W11 - Reliability Flashcards
What is the difference between psychological research and psychological assessment
Psychological Research:
Generalisations about representative samples of people.
Psychological Assessment:
Generalisations about specific individuals (n = 1)
What are some psychological assessment standards
- Nature of underlying construct(s)
- Basic psychometric principles and procedures: Requirements and Limitations
- Directions for administration and properties: Purpose, relevant standard errors, reliabality and validity
What is a valid test
A test is valid if it accurately measures what it purports to measure
What is a reliable test
Property of consistency in measurement.
Reliability and Validity. Necessary and Sufficiency.

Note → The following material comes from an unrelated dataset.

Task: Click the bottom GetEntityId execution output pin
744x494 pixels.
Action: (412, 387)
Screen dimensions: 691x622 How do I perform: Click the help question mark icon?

Reliability is a necessary, but insufficient, requirement for validity.
(i.e. valid test cannot be unreliable, but reliable test may not valid)
Is reliability a binary decision?
No. Reliability is continous, not categorical (Reliable/Not Reliable)
What is the first equation of Classical Test Theory
Xi = T + Ei
Xi = Observed score on test occassion i
T = True Score
Ei = Error on test occassion i, Unsystematic variance.
What are the two properties of errors in classical test theory
- Endogenous: Factors about test-taker (client’s condition)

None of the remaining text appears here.